SUZY Q Dancing in the Window
Our little family of four made the move back to Germany when my dad was reassigned there for three more years. I’m certain mom was glad to be back in familiar territory with her family some distance away but at least on the same continent. Not long after our arrival, my first little brother arrived.
We were technically in Base housing but not isolated or walled off from the city in general. There were five or six large concrete buildings one behind the next that had six apartments on each side and there were two sides to each building with a floor below for storage and a floor above each side that help maids quarters and a playroom at each end. The top floor and bottom basement that had storage units for extra personal things were the only floors that connected the two sides. Each apartment I believe had three bedrooms and one bathroom. There was no outside play area provided.
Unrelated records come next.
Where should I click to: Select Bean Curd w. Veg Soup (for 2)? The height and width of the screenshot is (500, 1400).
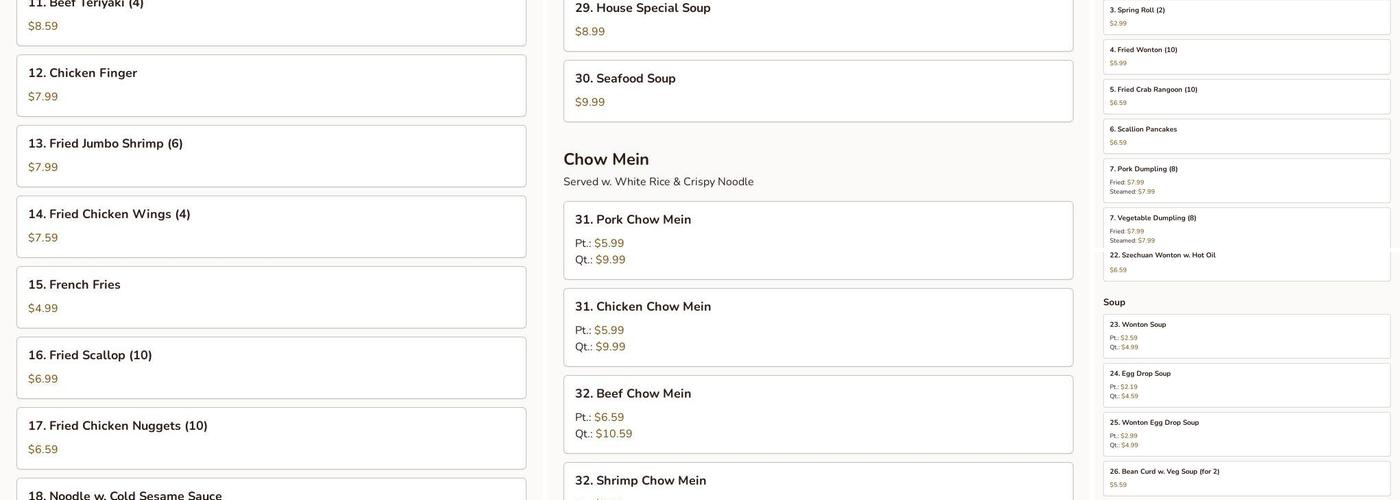(1246, 478)
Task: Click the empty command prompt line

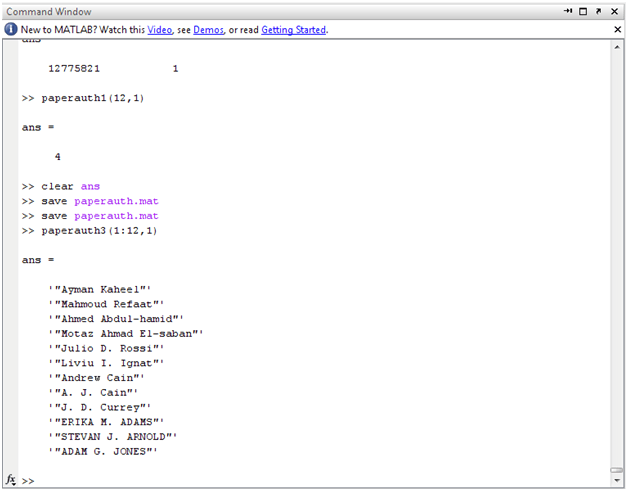Action: [x=300, y=480]
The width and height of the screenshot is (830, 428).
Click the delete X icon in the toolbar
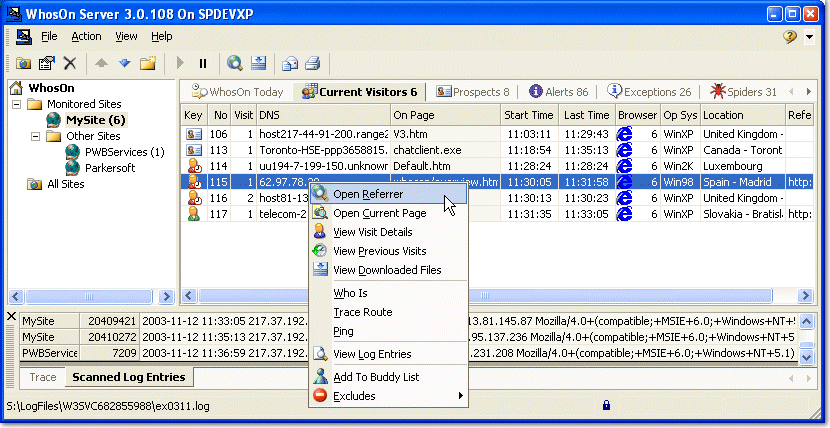[x=70, y=63]
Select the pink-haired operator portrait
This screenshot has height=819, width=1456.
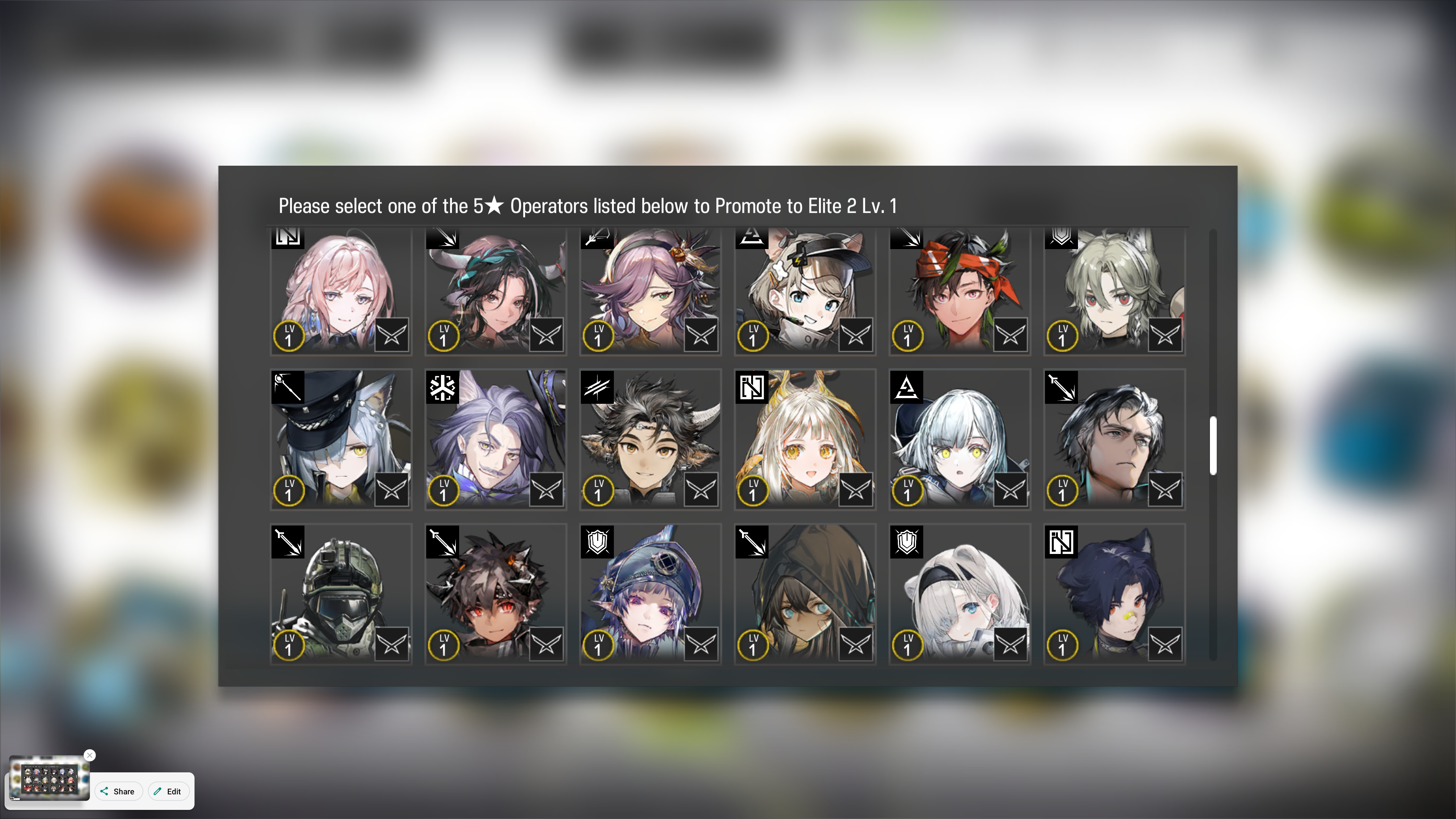(x=341, y=290)
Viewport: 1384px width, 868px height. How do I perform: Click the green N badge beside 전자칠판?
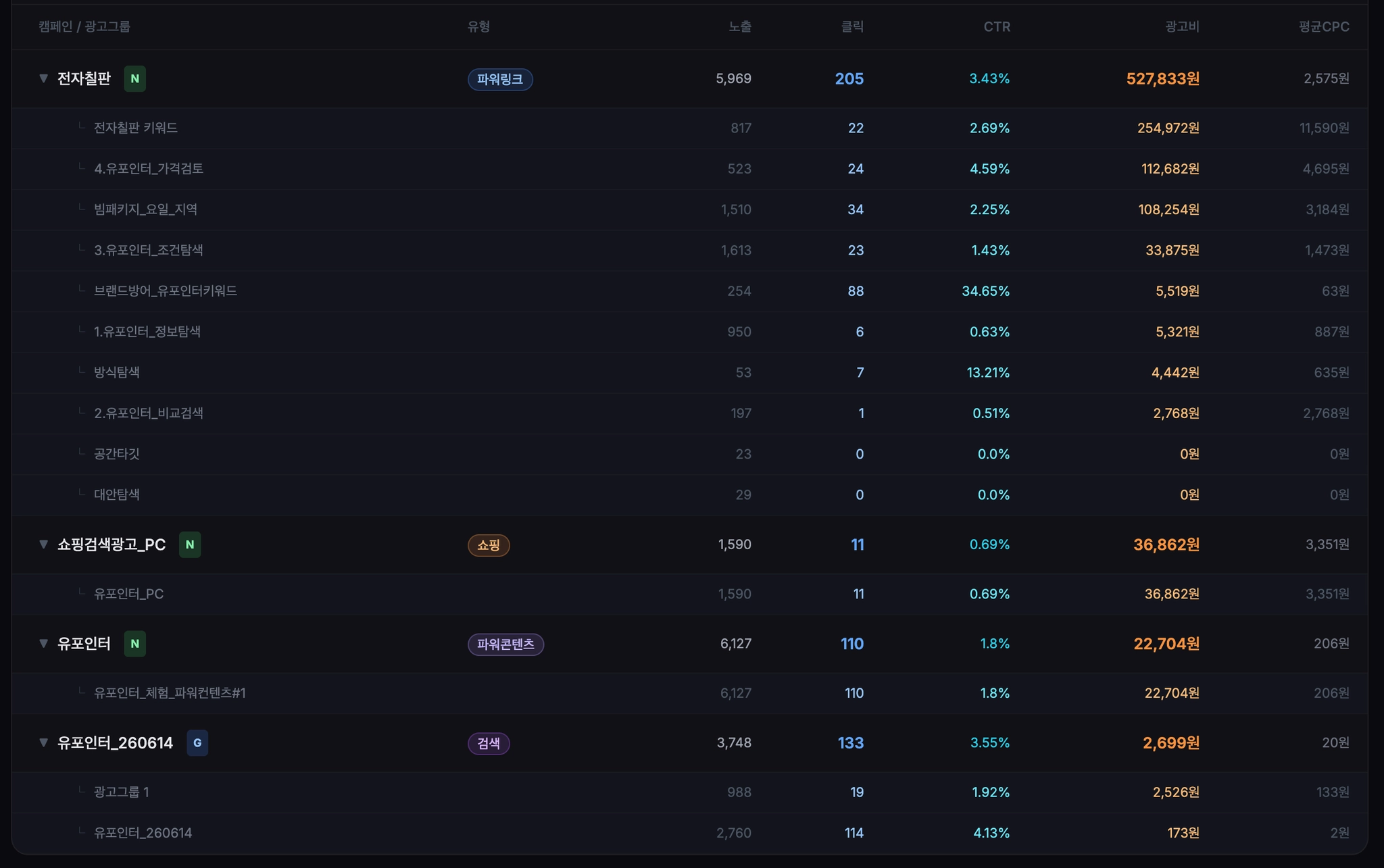coord(134,79)
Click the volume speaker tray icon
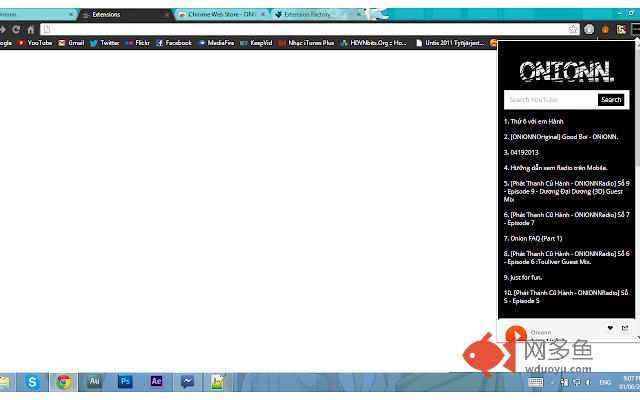This screenshot has height=400, width=640. pyautogui.click(x=590, y=383)
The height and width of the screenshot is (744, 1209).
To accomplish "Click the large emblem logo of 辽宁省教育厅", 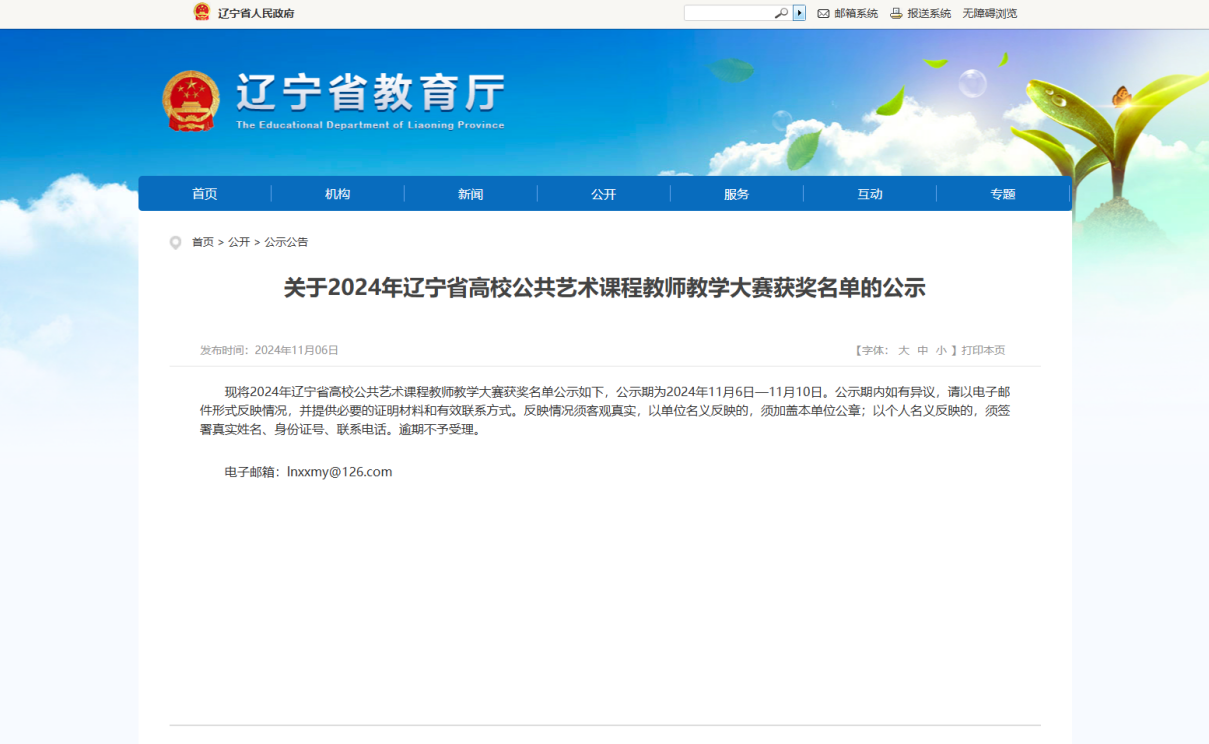I will [x=191, y=101].
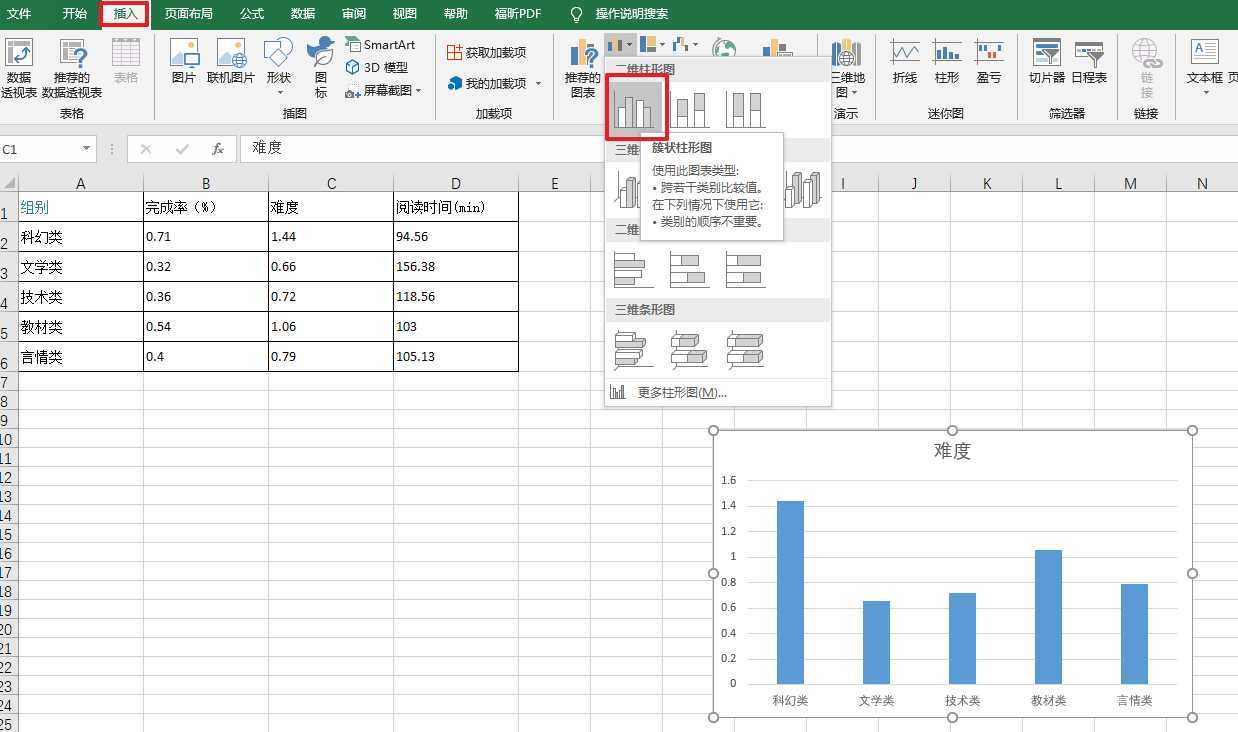Open the 推荐的图表 recommended charts

click(x=582, y=68)
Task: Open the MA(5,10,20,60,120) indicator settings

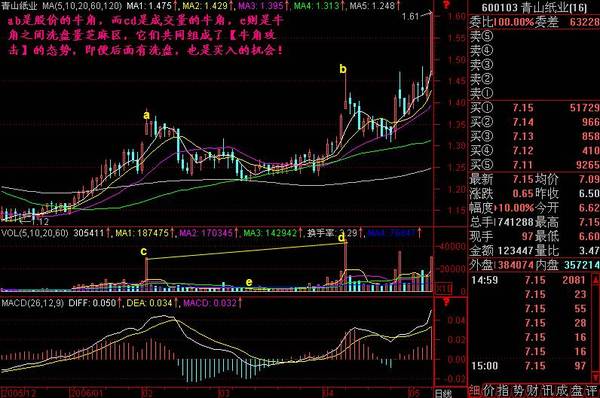Action: coord(82,5)
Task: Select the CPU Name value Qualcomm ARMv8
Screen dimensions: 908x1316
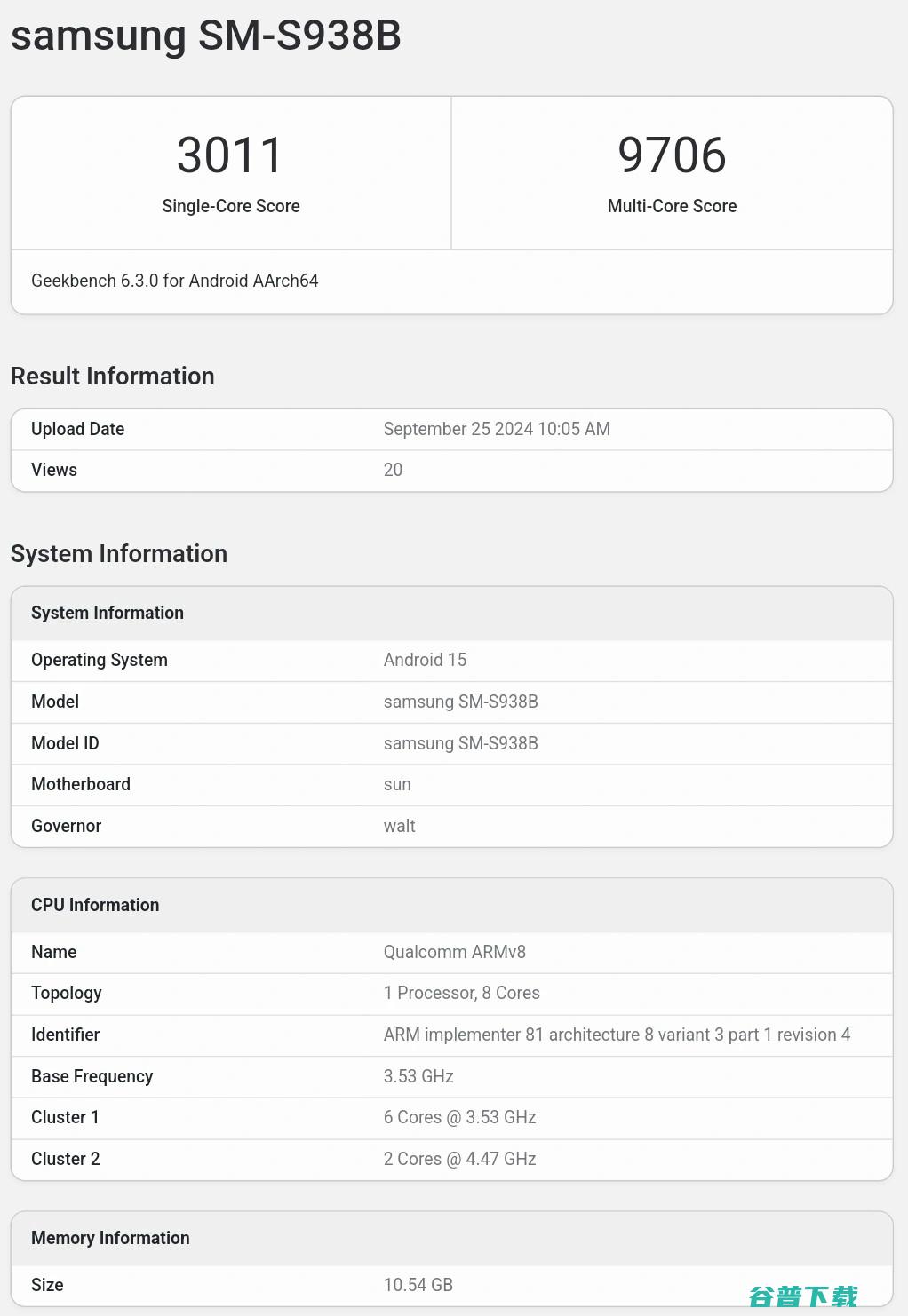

Directly across the street were rows of barracks facing us. Single GI’s lived there or those without families or without families along.. They worked odd shifts so they were there infrequently and stayed to themselves.
My little sister loved to dance and thought she was quite good at it. She didn’t even need music. I think she had her own music playing in her head. She was always happy and carefree with more energy all of us combined. Mom had her hands full and was in a chronic state of overwhelm so my sister just ran. She would sneak out and mom could do nothing till I got home from school as she had a newborn to requiring constant care.
I came in from school one afternoon to see mom staring across the street at the barracks across the street. The GI’s were looking up at the top of our building, which was almost a mirror image of theirs. Mom asked me to go upstairs to the 4th floor where the playroom and empty maid’s quarters were located and see if my sister was playing with the neighbor kids up there.
As I walked into the playroom, I saw my sister up on the wide window ledge with the windows open, dancing. She thought she was entertaining the troops and her friends, having the best time ever. She waved at the GI’s as they held their collective breaths. My heart stopped.
I may have only been 7 but I knew an accident waiting to happen when I saw one. Somehow, I managed to calmly talk her down without incident and took her home. As a hyperactive two year old, listening was not what she did well.
I was just grateful that my sister came down when asked. Probably one of the few times in her life she did as she was told. I wish that was the last time she was in that window or that someone had the foresight to put bars on them but I never saw that happen.